Information shown below:
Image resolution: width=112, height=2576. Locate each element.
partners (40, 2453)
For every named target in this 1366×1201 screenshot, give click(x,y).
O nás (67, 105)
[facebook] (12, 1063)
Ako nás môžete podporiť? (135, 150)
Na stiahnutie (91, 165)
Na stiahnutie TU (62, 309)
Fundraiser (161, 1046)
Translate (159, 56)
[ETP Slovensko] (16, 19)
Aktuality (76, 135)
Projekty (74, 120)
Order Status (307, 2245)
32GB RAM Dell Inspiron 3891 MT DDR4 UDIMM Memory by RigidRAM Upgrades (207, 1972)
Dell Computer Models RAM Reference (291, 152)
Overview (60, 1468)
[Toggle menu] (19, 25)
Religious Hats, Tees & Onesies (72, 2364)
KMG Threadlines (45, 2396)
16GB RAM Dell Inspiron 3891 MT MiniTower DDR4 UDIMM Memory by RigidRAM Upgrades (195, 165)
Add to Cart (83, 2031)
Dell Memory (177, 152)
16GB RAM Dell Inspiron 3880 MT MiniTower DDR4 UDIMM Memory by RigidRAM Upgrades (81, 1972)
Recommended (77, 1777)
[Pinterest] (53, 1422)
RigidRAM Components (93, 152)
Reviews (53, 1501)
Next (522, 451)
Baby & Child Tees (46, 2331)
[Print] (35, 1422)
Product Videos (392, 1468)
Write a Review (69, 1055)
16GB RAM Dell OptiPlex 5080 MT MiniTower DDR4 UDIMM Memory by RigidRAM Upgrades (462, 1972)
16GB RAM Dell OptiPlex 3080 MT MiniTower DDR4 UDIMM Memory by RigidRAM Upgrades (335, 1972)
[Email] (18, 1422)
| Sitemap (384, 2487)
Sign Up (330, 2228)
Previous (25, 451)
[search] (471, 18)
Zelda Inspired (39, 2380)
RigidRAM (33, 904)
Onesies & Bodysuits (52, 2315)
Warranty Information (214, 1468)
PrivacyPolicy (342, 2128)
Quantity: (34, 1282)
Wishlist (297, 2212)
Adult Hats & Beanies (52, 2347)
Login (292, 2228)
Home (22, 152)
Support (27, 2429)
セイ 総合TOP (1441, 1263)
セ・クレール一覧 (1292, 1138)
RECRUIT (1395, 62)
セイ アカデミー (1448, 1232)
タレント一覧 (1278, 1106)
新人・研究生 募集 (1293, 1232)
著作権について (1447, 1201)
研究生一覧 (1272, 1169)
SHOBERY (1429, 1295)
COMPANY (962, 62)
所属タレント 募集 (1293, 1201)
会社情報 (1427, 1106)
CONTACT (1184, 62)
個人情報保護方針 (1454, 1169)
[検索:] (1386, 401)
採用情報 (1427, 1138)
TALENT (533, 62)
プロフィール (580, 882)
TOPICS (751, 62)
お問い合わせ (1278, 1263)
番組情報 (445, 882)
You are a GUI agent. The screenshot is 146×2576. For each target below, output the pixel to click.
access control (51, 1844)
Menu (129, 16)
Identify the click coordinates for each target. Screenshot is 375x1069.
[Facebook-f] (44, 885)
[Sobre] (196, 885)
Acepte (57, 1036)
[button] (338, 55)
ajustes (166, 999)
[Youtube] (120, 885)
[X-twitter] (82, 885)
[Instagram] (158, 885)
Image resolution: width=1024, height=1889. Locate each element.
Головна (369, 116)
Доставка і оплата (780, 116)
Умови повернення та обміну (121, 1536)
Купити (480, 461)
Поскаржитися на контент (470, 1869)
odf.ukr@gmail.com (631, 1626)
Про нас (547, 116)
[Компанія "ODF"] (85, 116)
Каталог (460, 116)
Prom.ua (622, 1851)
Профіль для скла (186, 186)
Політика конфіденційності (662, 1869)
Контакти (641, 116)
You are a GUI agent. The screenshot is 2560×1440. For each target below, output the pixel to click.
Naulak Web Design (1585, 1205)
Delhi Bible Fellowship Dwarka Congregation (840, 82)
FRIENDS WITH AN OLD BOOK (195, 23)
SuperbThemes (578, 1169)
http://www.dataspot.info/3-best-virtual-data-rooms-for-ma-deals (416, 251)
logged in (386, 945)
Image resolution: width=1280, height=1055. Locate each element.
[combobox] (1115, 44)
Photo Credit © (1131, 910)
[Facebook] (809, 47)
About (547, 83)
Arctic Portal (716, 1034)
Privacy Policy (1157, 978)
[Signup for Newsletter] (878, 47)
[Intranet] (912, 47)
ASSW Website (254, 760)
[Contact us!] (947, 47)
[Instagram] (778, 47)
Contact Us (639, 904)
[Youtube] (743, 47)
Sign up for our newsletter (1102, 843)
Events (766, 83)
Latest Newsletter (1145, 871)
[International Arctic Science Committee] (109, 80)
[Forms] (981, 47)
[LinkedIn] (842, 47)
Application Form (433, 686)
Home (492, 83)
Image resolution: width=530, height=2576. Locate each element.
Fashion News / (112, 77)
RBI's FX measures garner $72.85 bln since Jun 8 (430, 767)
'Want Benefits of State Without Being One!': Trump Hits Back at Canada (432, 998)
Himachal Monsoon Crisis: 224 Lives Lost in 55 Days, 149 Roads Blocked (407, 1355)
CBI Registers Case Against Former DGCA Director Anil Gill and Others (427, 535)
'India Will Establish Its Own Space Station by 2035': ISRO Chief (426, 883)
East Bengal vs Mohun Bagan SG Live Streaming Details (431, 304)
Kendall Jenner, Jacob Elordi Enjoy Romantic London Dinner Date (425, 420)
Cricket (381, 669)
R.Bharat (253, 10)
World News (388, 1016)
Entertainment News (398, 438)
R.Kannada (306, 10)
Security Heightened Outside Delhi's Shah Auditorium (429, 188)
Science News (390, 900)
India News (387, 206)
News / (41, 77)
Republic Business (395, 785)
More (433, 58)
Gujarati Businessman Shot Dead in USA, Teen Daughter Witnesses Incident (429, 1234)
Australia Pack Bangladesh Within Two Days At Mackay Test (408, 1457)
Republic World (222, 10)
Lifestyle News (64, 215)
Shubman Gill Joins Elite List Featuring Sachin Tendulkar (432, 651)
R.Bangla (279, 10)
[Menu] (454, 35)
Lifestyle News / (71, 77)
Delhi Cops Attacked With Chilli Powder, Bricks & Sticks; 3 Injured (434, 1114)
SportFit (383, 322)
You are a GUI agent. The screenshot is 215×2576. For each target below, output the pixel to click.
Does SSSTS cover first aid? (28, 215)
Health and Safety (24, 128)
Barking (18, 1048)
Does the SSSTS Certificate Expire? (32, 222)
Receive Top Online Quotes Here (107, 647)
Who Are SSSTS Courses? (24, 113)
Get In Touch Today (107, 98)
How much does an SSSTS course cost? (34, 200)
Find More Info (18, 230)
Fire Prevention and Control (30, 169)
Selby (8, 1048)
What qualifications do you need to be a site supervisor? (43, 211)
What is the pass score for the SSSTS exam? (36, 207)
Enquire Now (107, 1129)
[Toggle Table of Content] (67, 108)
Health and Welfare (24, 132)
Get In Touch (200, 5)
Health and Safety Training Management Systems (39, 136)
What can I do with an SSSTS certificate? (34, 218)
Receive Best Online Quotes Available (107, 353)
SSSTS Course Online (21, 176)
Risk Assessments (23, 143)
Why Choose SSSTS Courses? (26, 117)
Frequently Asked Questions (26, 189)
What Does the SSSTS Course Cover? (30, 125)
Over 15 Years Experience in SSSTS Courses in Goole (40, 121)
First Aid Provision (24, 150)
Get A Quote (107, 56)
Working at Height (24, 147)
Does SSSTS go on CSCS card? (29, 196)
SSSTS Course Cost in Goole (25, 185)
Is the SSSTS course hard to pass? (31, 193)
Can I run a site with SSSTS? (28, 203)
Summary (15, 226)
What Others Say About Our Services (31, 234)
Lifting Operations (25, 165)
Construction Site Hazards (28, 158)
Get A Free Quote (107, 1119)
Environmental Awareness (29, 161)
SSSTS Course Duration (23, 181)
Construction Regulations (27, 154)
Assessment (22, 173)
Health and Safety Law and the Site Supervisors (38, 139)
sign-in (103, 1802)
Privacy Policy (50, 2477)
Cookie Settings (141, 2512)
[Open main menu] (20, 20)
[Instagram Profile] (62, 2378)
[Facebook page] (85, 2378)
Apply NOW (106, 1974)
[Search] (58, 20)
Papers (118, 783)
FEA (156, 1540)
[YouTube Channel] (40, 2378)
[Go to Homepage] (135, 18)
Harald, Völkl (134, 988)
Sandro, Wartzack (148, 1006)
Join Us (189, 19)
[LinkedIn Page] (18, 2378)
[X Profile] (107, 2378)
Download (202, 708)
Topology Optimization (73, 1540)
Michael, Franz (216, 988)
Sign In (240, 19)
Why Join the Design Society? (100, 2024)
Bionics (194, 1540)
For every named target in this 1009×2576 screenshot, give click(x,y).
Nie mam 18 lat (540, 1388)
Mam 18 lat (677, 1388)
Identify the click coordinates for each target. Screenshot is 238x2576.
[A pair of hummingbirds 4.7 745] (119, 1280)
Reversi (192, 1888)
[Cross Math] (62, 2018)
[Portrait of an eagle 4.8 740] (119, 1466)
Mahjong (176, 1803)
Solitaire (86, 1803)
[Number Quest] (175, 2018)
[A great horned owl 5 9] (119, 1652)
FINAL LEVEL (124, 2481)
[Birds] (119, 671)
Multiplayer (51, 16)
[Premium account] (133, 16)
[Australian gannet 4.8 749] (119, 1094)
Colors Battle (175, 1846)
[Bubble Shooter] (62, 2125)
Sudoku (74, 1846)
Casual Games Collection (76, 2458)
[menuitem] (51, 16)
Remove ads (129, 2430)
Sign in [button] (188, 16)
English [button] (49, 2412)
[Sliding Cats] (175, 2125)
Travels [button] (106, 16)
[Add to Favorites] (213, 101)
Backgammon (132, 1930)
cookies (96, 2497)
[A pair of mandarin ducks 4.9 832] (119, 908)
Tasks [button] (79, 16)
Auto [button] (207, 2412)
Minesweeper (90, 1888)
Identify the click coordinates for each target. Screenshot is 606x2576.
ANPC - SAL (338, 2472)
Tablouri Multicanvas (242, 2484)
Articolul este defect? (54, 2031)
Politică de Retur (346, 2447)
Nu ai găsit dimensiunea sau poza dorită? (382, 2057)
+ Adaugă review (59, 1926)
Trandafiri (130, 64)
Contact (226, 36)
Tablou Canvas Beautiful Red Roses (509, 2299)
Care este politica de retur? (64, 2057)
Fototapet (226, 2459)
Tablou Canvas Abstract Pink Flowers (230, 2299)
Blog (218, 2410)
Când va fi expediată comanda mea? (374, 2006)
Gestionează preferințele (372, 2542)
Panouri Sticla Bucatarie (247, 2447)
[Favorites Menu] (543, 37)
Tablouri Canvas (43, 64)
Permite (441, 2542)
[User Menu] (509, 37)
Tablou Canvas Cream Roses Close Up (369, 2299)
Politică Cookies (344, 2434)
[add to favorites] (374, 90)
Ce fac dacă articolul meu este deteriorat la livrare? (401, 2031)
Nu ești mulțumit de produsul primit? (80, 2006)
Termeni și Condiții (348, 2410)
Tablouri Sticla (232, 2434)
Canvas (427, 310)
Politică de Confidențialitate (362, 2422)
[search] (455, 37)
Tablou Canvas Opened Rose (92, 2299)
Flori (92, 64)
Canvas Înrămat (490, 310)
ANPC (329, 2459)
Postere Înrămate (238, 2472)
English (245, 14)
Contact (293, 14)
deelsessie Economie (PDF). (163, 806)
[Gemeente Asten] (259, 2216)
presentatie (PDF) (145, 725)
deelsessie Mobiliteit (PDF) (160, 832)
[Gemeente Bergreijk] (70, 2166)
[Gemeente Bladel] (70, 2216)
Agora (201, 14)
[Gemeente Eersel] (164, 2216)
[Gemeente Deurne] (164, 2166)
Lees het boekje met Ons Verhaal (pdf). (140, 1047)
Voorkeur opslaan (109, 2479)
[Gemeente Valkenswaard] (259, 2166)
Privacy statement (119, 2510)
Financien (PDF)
End of Information shown.
### Exercise description
Spot the lines above that mention "Science" and copy them.

### Result for this task
[International Arctic Science Committee] (109, 80)
Science News (390, 900)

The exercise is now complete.